> [Given problem]: Please reproduce every item below word for word, with no changes.

> [Raw data]:

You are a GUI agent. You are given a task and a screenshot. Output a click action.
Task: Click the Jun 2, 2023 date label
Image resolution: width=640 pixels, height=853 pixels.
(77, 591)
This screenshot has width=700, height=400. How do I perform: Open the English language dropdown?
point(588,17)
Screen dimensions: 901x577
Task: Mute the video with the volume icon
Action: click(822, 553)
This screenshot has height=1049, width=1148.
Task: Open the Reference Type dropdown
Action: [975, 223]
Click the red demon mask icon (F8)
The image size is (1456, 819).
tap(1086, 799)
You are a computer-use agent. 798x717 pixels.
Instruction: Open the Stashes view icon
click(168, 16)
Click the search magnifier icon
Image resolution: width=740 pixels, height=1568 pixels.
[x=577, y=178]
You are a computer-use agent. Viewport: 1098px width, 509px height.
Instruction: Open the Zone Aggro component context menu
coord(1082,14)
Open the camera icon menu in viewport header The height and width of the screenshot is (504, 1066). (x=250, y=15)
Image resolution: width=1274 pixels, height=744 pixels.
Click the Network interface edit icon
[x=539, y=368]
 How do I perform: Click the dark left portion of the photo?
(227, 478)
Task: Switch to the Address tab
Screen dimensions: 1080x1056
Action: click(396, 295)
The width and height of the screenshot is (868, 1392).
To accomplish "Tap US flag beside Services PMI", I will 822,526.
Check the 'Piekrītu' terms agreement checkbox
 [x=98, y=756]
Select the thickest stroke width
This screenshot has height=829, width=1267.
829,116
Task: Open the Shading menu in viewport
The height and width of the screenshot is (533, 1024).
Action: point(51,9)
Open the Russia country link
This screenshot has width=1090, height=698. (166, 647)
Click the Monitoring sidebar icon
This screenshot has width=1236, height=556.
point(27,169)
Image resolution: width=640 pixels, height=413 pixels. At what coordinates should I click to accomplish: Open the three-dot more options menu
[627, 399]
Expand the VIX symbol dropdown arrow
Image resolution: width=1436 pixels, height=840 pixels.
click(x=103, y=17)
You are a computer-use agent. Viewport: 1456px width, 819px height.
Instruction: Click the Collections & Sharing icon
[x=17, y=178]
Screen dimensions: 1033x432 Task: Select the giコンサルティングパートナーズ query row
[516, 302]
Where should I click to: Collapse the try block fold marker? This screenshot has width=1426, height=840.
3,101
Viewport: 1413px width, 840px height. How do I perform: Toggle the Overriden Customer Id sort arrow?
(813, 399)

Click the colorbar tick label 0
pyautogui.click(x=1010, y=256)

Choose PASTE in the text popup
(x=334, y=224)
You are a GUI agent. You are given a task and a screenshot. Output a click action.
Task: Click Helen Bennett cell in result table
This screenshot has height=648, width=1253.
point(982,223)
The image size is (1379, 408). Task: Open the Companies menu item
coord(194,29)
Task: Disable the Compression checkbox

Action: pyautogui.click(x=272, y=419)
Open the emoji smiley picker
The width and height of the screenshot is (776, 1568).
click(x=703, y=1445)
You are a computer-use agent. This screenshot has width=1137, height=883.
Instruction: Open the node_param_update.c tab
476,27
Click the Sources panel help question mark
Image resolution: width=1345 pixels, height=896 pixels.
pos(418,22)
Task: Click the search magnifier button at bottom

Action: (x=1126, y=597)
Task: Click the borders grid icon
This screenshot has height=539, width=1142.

> [Response to this task]:
You are a GUI agent. You are given a task and a screenshot. Output a click action.
Task: Click the Jun 2, 2023 date label
Image resolution: width=640 pixels, height=853 pixels.
(77, 591)
This screenshot has width=700, height=400. How do I perform: Open the English language dropdown?
point(588,17)
Screen dimensions: 901x577
Task: Mute the video with the volume icon
Action: click(822, 553)
This screenshot has height=1049, width=1148.
Task: Open the Reference Type dropdown
Action: [975, 223]
Click the red demon mask icon (F8)
The image size is (1456, 819).
tap(1086, 799)
You are a computer-use agent. 798x717 pixels.
Instruction: Open the Stashes view icon
click(168, 16)
Click the search magnifier icon
Image resolution: width=740 pixels, height=1568 pixels.
[x=577, y=178]
You are a computer-use agent. Viewport: 1098px width, 509px height.
Instruction: Open the Zone Aggro component context menu
coord(1082,14)
Open the camera icon menu in viewport header The height and width of the screenshot is (504, 1066). (x=250, y=15)
Image resolution: width=1274 pixels, height=744 pixels.
Click the Network interface edit icon
[x=539, y=368]
 How do I perform: Click the dark left portion of the photo?
(227, 478)
Task: Switch to the Address tab
Screen dimensions: 1080x1056
Action: click(396, 295)
The width and height of the screenshot is (868, 1392).
To accomplish "Tap US flag beside Services PMI", I will 822,526.
Check the 'Piekrītu' terms agreement checkbox
 [x=98, y=756]
Select the thickest stroke width
This screenshot has height=829, width=1267.
829,116
Task: Open the Shading menu in viewport
The height and width of the screenshot is (533, 1024).
Action: point(51,9)
Open the Russia country link
This screenshot has width=1090, height=698. (166, 647)
Click the Monitoring sidebar icon
This screenshot has width=1236, height=556.
point(27,169)
Image resolution: width=640 pixels, height=413 pixels. At what coordinates should I click to accomplish: Open the three-dot more options menu
[627, 399]
Expand the VIX symbol dropdown arrow
Image resolution: width=1436 pixels, height=840 pixels.
click(x=103, y=17)
You are a computer-use agent. Viewport: 1456px width, 819px height.
Instruction: Click the Collections & Sharing icon
[x=17, y=178]
Screen dimensions: 1033x432 Task: Select the giコンサルティングパートナーズ query row
[516, 302]
Where should I click to: Collapse the try block fold marker? This screenshot has width=1426, height=840.
3,101
Viewport: 1413px width, 840px height. How do I perform: Toggle the Overriden Customer Id sort arrow?
(813, 399)

Click the colorbar tick label 0
pyautogui.click(x=1010, y=256)

Choose PASTE in the text popup
(x=334, y=224)
You are a GUI agent. You are given a task and a screenshot. Output a click action.
Task: Click Helen Bennett cell in result table
This screenshot has height=648, width=1253.
point(982,223)
The image size is (1379, 408). Task: Open the Companies menu item
coord(194,29)
Task: Disable the Compression checkbox

Action: pyautogui.click(x=272, y=419)
Open the emoji smiley picker
The width and height of the screenshot is (776, 1568).
click(x=703, y=1445)
You are a computer-use agent. This screenshot has width=1137, height=883.
Instruction: Open the node_param_update.c tab
476,27
Click the Sources panel help question mark
Image resolution: width=1345 pixels, height=896 pixels.
pos(418,22)
Task: Click the search magnifier button at bottom

Action: (x=1126, y=597)
Task: Click the borders grid icon
This screenshot has height=539, width=1142.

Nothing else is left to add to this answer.